Mayor Ginther Advances Annual Community Shelter Board Funding
Published on May 18, 2026
Contact: Jennifer Lockrey, Office of the Mayor, (614) 673-9559
Mayor Ginther Advances Annual Community Shelter Board Funding as Columbus Expands Homelessness Prevention and Outreach
COLUMBUS, Ohio-Mayor Andrew J. Ginther has introduced legislation authorizing $13 million in city funding for the Community Shelter Board to support emergency shelter, outreach, homelessness prevention and housing stabilization services. This annual investment, advancing to Columbus City Council, will help residents experiencing housing crises while the city's broader work to prevent homelessness continues to expand.
"Columbus is growing, and our responsibility is to make sure that growth works for everyone," said Mayor Ginther. "That means helping our neighbors prior to an eviction or foreclosure, by supporting them when they're in crisis and connecting them to the stability they need to move forward. This work is about meeting people where they are and making sure more families have a safe, stable place to call home."
The annual CSB investment is one part of a broader strategy that Mayor Ginther has advanced as federal pandemic-era housing assistance has wound down. In his 2025 State of the City address, Mayor Ginther announced the creation of the Division of Housing Stability to help build a more durable local response to housing instability and homelessness, aligning the city's prevention, outreach, tenant protection and stabilization work to help residents remain housed and reduce pressure on the shelter system.

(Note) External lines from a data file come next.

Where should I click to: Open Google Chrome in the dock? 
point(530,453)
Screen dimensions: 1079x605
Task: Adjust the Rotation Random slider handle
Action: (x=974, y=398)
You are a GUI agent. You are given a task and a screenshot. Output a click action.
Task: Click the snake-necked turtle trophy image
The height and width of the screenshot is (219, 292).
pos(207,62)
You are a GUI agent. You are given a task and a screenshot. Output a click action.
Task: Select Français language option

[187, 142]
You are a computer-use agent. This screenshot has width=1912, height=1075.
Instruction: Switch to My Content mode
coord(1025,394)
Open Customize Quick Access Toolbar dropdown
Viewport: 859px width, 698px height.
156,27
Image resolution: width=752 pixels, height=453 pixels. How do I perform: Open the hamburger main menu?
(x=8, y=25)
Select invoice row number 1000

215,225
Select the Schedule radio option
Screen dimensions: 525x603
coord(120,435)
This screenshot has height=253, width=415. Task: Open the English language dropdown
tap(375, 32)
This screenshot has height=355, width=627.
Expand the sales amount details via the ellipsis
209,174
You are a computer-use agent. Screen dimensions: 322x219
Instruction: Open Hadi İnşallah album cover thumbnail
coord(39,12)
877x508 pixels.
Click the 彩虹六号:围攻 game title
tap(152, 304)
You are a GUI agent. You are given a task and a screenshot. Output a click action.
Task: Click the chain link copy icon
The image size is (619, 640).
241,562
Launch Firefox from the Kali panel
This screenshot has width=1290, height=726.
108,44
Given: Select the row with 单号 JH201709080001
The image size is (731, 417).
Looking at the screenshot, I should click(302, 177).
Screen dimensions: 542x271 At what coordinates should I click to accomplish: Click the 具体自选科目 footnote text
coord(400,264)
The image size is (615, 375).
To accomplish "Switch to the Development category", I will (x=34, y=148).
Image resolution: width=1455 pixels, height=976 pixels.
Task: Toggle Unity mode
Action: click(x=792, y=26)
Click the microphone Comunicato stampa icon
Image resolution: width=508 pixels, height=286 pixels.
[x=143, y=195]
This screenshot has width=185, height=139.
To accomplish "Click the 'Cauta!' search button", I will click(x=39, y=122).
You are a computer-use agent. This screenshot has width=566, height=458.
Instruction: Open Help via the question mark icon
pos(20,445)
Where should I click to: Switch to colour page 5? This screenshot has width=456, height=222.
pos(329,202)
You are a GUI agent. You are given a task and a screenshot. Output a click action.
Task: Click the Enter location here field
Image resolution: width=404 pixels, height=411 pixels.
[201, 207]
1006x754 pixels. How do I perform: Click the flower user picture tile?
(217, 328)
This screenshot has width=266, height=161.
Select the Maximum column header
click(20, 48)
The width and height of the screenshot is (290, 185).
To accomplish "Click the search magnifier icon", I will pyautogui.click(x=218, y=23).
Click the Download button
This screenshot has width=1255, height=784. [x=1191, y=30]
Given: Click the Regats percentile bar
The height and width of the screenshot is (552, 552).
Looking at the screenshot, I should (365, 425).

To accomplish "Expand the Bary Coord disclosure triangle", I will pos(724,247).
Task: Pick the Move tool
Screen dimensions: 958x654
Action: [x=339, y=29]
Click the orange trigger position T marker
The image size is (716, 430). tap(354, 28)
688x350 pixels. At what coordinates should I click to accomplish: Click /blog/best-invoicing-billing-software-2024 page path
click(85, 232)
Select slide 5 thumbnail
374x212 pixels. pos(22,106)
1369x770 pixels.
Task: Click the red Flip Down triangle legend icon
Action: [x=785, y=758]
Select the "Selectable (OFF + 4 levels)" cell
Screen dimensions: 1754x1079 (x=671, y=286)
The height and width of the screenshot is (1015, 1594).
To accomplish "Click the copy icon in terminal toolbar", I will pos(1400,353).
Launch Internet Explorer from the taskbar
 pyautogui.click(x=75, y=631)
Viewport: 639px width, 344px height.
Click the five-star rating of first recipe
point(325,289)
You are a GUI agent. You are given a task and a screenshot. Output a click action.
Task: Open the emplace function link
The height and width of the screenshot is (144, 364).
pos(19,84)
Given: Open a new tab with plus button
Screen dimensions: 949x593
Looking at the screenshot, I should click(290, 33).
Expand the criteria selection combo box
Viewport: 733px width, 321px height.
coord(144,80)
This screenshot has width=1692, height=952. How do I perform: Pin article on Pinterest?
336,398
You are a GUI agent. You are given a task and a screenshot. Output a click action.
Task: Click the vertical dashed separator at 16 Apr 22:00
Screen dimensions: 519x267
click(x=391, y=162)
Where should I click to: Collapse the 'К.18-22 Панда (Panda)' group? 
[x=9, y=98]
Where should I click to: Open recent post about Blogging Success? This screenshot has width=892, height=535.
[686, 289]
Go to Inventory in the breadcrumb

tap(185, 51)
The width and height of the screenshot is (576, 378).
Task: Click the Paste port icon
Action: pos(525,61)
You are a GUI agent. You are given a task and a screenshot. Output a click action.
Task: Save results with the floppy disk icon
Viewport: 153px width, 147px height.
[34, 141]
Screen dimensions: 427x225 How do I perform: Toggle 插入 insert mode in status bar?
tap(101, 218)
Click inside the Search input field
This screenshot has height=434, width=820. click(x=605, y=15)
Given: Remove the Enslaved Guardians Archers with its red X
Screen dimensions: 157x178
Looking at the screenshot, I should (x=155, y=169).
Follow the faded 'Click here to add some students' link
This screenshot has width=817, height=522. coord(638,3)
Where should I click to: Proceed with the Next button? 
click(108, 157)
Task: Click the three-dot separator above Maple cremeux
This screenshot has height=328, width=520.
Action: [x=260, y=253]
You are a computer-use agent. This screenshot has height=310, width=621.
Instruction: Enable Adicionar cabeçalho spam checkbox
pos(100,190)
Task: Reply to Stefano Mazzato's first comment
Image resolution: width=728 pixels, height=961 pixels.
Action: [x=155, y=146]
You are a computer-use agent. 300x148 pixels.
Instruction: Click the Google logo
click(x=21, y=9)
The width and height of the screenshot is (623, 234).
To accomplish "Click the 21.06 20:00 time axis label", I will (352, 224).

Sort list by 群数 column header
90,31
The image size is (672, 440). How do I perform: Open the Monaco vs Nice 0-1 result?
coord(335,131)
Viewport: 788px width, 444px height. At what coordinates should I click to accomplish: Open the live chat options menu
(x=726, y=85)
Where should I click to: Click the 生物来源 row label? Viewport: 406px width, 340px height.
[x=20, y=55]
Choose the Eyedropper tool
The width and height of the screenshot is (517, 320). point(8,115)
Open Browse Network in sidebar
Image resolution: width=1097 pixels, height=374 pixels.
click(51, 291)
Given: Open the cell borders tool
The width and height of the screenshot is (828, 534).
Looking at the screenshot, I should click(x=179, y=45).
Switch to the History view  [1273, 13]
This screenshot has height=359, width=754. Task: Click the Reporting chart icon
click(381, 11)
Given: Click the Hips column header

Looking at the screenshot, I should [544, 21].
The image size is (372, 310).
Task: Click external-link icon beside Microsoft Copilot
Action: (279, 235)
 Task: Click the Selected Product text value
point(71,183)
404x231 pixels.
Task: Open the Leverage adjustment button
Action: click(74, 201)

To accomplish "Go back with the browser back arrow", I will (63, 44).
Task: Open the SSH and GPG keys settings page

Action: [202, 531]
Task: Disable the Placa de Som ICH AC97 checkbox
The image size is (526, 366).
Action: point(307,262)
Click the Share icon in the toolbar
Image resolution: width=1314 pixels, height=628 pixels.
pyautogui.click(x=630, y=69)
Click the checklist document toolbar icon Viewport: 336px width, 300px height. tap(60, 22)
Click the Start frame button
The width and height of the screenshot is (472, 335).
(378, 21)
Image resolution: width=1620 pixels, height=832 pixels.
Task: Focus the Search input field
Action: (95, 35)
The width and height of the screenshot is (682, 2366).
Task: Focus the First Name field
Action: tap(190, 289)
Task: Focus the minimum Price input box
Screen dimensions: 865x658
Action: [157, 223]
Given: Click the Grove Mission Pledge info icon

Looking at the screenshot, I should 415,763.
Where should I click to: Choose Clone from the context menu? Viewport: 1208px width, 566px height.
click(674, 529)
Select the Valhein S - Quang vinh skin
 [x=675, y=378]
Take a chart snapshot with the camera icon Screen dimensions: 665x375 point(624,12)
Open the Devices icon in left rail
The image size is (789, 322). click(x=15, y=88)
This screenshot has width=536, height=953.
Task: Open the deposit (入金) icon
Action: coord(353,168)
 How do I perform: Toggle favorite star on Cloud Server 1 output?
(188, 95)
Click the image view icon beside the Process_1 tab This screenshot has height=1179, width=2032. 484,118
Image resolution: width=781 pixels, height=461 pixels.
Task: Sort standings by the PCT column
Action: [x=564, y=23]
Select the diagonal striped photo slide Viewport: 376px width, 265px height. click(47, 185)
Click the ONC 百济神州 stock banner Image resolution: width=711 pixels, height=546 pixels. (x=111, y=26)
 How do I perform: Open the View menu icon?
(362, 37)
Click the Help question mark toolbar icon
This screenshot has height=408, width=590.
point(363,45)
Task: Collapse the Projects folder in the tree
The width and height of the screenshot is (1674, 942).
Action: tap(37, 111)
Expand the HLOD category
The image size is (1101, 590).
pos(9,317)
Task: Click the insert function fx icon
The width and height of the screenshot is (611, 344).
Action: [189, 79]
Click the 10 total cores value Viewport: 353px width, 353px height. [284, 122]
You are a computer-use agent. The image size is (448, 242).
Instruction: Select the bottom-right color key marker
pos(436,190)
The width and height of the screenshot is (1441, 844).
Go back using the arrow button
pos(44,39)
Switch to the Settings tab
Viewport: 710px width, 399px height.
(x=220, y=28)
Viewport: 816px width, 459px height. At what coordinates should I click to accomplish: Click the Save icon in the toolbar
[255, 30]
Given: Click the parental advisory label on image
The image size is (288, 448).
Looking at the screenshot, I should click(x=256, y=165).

Since the division was created last year, the city has invested more than $8 million in housing stability programming to help residents before, during and after a housing crisis. These investments include homelessness prevention through the Resilient Housing Initiative, eviction prevention through tenant legal representation and mediation services, emergency relocation assistance and other programs designed to keep residents housed and connected to support.
One early indication of progress in the city's homelessness prevention work is the Resilient Housing Initiative, which has already served more than 1,300 households with problem-solving support and case management, as well as targeted financial assistance for qualified applicants.
The city is also preparing to fully launch the Columbus Outreach and Response Engagement (CORE) Team in the coming weeks. The team will work directly with residents experiencing prolonged or repeated homelessness, especially those who might not be reached through traditional outreach efforts alone. By building relationships over time, CORE will help connect people to shelter, behavioral health care, identification documents, housing resources and other services they need to move toward stability.
"Community Shelter Board is proud of the committed work from our nonprofit partners. Each year, addressing immediate needs and stabilizing the system takes an extraordinary amount of resources, both in direct support and program coordination. The City of Columbus' continued investment makes that coordinated response possible," said Shannon Isom, president and CEO of the Community Shelter Board. "Whether through emergency shelter, case management, or direct housing stabilization, the goal is always to ensure any crisis is met with dignity by responding together as one system, one collective voice."
Recent analysis found that 99% of households served through the city's homelessness prevention efforts avoided shelter, while 91% avoided an eviction filing in the months following intervention. The city's prevention-focused approach also helps preserve and extend limited public resources. For every dollar invested in homelessness prevention, communities can save up to six dollars in emergency services and other downstream costs.
"This is hard work, and no one organization can do it alone," Mayor Ginther said. "Residents expect us to work with urgency, with purpose, and to bring the right partners to the table. We are going to keep investing in prevention, outreach, shelter and long-term housing because every neighbor deserves a chance to be safe, stable and connected to opportunity."